EXERCISE DESCRIPTION:
Lines outside the range are not wanted. Give again exactly the lines between the line holding "You are a GUI" and the line holding "To order label", inclusive, from the listing below.

*** Opening of RECORDS PROVIDED ***

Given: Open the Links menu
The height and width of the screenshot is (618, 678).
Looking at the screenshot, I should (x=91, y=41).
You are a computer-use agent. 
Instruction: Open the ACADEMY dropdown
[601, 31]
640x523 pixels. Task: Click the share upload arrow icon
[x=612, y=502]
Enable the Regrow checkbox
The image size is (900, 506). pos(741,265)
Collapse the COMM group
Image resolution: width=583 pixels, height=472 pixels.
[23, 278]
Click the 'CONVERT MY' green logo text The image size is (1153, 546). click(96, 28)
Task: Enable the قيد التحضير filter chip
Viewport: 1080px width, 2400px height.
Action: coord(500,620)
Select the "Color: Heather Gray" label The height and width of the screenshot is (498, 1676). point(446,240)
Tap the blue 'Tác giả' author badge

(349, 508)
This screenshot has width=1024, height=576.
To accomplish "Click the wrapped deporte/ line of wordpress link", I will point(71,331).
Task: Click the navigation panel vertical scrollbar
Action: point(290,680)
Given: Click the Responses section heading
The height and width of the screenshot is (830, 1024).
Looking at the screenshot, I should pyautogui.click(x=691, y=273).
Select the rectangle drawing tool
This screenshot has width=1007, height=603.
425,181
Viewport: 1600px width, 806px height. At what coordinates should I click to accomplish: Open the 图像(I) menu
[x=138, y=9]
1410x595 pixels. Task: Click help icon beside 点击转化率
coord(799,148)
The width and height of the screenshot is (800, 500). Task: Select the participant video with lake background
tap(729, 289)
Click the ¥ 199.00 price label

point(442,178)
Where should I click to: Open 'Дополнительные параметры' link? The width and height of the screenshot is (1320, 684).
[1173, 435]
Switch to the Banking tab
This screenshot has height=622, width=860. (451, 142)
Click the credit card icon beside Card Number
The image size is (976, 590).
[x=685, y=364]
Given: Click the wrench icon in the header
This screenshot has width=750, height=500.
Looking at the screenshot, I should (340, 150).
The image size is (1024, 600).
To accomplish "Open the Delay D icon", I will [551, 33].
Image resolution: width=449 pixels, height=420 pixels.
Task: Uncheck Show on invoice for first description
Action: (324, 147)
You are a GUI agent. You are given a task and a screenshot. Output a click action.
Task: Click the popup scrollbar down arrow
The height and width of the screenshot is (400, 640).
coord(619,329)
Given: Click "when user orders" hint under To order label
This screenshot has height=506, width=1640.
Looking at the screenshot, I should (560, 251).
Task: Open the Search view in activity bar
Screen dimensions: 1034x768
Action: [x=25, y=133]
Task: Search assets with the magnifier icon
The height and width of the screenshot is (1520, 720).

*** Close of RECORDS PROVIDED ***

ANSWER TO THE EXERCISE:
You are a GUI agent. You are given a task and a screenshot. Output a click action.
Task: Click the popup scrollbar down arrow
The height and width of the screenshot is (400, 640).
coord(619,329)
Given: Click "when user orders" hint under To order label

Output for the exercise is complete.